26 marzo 2018 15:44

Ci sono sempre vittime quando arriva un nuovo mezzo di trasporto. Nel 1830 fu inaugurata la prima ferrovia che collegava Liverpool a Manchester, e un politico britannico, William Huskisson, fu investito e ucciso da un locomotore. Era famoso per essere maldestro e incline agli incidenti, ma riuscì comunque a rovinare il programma.

Circa ottant’anni più tardi un mio antenato fu la prima persona nell’isola di Terranova a morire sotto un’automobile moderna. E adesso questo: il 18 marzo Elaine Herzberg di Tempe, Arizona, è stata la prima persona a essere investita e uccisa da un’automobile senza conducente.

C’era una persona seduta dietro il volante dell’auto, perché questi veicoli sono ancora in una fase sperimentale. Uber, l’azienda che stava conducendo il test, ha rilasciato la solita dichiarazione, “i nostri pensieri vanno alla famiglia della vittima” e ha sospeso le sue prove su strada in diverse città degli Stati Uniti. Ma si tratta solo di uno stop temporaneo: questa tecnologia è inarrestabile.

È anche piuttosto sicura, se paragonata ai veicoli guidati da esseri umani. Circa cento americani al giorno muoiono in incidenti automobilistici, e nei paesi in via di sviluppo la situazione è molto più grave. Circa quattrocento indiani muoiono ogni giorno in incidenti stradali sebbene ci siano molti meno veicoli in circolazione in India (263 milioni negli Stati Uniti, 210 milioni in India).

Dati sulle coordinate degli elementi
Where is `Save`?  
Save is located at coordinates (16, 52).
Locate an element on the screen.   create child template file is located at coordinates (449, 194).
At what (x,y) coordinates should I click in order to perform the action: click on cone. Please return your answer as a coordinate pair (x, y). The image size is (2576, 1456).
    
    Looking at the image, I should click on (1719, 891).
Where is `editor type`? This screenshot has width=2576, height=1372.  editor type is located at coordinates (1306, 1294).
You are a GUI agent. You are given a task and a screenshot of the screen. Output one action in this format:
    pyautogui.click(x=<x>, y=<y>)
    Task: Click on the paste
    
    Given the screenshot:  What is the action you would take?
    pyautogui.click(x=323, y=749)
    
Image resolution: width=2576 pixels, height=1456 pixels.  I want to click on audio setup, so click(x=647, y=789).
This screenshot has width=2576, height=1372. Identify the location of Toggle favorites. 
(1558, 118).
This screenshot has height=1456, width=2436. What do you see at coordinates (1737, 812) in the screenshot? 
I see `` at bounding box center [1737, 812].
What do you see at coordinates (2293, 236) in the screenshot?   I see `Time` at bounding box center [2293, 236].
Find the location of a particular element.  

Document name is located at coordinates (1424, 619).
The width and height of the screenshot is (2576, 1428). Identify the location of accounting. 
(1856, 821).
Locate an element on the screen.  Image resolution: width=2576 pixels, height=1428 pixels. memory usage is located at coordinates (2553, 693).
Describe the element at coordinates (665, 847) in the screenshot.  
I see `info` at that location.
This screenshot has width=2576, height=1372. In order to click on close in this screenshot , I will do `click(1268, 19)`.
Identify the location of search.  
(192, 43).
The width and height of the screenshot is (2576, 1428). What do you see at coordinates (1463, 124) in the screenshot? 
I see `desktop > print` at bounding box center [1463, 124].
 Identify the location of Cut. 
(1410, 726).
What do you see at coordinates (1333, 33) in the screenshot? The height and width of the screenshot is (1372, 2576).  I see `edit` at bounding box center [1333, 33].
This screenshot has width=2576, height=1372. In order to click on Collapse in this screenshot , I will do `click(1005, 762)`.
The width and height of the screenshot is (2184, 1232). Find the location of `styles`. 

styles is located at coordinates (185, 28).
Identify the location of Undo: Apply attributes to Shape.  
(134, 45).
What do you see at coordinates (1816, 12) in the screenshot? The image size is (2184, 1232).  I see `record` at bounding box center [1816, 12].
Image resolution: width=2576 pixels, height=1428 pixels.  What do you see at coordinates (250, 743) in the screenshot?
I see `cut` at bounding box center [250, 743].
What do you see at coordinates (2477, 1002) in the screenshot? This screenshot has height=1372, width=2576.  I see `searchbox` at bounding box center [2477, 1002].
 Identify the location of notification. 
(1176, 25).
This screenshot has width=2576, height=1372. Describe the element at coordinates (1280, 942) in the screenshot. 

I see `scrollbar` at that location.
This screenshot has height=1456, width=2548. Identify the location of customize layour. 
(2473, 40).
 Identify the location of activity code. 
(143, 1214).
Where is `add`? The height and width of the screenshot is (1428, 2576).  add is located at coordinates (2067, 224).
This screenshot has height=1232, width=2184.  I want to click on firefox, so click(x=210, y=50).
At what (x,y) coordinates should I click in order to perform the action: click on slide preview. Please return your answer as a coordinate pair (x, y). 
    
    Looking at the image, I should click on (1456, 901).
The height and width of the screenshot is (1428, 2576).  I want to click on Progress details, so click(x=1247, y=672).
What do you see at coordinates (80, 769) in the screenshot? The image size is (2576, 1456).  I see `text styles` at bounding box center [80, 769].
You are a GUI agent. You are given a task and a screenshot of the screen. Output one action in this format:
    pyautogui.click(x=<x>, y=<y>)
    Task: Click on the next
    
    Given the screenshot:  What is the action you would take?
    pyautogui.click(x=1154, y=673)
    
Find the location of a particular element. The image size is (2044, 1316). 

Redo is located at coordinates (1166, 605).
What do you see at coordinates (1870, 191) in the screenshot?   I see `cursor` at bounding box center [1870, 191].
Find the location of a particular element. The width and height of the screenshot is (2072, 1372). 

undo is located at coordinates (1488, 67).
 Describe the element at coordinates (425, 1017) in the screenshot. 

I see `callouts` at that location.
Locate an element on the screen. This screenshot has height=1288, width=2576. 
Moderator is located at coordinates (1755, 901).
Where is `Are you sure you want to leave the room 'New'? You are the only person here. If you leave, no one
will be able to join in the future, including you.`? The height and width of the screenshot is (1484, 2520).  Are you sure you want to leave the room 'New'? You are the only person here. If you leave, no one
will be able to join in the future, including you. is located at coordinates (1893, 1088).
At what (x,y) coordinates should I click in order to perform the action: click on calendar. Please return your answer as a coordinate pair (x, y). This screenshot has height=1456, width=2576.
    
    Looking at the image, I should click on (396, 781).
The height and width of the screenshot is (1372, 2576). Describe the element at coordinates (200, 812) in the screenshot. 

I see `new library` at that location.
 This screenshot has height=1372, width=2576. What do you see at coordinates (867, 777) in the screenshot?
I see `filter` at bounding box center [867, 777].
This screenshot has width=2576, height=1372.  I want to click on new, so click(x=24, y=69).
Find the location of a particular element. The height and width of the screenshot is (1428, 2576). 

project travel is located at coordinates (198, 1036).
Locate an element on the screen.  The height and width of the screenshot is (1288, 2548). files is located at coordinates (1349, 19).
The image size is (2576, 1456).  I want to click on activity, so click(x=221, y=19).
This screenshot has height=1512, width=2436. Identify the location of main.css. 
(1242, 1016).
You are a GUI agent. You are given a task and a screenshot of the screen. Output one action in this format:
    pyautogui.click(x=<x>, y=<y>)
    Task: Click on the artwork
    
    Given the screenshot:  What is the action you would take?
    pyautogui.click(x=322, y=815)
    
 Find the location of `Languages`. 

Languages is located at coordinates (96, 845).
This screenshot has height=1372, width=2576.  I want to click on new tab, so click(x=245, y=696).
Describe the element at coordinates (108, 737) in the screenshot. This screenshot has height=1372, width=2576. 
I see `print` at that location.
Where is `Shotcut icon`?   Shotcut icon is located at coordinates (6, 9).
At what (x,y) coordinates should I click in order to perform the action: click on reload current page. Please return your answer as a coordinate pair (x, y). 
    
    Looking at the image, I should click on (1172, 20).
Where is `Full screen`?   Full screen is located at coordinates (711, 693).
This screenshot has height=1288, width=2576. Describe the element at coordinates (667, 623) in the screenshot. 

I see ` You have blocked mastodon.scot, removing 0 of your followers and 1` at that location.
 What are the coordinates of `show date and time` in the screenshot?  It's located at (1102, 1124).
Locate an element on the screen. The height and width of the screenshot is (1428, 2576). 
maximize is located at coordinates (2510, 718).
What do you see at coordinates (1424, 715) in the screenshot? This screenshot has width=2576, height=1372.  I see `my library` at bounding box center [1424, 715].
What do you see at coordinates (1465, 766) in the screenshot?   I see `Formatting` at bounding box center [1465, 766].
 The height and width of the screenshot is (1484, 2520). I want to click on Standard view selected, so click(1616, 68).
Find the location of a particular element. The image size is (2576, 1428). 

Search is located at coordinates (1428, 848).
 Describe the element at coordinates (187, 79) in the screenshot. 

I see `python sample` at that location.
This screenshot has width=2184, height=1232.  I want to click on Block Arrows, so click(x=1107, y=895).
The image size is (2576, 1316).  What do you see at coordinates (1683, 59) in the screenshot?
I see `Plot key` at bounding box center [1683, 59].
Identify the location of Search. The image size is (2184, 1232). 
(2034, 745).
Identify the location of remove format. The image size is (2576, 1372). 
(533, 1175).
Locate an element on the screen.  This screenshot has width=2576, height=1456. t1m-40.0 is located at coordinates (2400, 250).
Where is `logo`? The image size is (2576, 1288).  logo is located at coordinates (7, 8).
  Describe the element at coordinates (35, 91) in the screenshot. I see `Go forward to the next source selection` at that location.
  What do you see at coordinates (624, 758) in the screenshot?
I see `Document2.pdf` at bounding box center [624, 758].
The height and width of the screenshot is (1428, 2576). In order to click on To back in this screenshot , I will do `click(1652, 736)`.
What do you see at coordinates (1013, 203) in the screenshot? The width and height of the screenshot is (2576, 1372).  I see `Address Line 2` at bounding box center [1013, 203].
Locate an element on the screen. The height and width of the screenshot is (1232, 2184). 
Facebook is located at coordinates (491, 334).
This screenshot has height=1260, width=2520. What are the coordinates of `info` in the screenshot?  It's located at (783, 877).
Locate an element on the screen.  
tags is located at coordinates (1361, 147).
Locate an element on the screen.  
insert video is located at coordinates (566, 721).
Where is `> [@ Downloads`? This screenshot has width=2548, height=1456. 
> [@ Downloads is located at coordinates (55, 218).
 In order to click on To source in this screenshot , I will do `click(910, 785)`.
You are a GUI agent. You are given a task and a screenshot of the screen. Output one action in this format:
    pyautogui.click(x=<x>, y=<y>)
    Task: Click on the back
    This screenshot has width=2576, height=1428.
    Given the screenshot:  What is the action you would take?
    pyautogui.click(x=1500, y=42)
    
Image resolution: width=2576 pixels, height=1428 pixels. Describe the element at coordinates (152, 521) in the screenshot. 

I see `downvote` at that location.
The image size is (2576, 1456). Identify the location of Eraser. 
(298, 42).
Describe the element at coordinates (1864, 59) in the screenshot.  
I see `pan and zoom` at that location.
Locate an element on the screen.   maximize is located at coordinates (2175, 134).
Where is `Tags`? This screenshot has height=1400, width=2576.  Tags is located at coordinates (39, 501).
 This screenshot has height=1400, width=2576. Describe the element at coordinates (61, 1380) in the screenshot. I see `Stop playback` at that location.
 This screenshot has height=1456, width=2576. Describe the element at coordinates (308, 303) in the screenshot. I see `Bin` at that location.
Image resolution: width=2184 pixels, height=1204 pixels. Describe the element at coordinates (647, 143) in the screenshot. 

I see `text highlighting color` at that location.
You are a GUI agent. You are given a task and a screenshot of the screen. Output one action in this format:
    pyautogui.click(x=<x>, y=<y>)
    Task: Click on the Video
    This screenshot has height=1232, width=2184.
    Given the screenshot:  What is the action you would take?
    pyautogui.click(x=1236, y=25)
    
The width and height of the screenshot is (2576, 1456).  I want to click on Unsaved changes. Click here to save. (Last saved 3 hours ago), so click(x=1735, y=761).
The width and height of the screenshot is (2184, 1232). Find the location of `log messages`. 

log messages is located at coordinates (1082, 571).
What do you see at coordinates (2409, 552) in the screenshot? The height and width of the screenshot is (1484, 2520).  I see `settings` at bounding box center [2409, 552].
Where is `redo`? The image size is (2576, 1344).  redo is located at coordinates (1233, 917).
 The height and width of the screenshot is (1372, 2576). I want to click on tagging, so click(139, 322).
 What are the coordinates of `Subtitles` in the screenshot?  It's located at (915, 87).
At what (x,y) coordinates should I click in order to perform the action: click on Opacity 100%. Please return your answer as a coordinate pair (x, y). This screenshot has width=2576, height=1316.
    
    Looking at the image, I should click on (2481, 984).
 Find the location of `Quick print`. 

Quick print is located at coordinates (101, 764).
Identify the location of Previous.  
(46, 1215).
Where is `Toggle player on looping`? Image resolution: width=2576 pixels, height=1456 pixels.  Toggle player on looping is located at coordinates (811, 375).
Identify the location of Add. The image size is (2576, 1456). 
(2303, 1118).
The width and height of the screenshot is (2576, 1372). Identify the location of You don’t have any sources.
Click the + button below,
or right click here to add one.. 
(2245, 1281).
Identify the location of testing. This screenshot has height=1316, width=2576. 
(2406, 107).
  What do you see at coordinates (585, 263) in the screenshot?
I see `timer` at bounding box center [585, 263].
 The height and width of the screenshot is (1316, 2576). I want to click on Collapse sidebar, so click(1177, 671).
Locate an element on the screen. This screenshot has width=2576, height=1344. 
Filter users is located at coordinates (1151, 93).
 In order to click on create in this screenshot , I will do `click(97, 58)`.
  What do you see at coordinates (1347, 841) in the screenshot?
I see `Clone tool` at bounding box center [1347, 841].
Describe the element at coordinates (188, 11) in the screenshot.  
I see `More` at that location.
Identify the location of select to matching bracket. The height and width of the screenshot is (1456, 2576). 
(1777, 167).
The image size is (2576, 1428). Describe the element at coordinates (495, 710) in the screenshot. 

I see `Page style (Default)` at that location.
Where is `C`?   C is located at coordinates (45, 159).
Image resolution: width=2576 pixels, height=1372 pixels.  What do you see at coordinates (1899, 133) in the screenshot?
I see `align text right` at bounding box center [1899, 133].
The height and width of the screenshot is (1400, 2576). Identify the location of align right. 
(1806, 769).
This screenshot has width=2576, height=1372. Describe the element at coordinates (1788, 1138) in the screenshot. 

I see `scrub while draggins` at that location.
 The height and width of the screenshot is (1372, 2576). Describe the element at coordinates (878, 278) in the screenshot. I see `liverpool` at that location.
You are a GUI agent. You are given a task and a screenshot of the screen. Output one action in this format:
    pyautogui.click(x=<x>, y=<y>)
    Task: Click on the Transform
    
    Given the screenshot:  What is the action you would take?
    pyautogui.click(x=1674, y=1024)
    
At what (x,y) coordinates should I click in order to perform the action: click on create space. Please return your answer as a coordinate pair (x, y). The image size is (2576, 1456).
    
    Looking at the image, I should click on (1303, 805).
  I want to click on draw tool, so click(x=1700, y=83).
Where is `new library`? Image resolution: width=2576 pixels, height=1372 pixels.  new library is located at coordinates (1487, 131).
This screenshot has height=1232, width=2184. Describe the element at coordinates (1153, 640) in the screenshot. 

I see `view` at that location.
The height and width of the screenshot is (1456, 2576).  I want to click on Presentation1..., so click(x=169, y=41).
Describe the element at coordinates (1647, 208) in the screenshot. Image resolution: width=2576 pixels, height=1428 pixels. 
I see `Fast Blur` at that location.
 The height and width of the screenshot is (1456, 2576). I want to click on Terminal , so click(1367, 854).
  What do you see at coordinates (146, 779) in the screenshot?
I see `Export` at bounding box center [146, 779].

Compiti da svolgere
A. Per favore, rispondi a queste domande sull'articolo dedicato alle auto senza conducente:
(i) In che anno fu inaugurata la ferrovia tra Liverpool e Manchester?
(ii) Quale azienda stava conducendo il test?
(iii) Quanti veicoli sono in circolazione in India?
B. Nell'articolo sulle auto senza conducente, riscrivi la parte che inizia con "C’era una persona" e termina con "tecnologia è inarrestabile.", sostituendo "temporaneo" con "provvisorio".

Risultati dei compiti
A.
(i) Nel 1830.
(ii) Uber.
(iii) 210 milioni.

B.
C’era una persona seduta dietro il volante dell’auto, perché questi veicoli sono ancora in una fase sperimentale. Uber, l’azienda che stava conducendo il test, ha rilasciato la solita dichiarazione, “i nostri pensieri vanno alla famiglia della vittima” e ha sospeso le sue prove su strada in diverse città degli Stati Uniti. Ma si tratta solo di uno stop provvisorio: questa tecnologia è inarrestabile.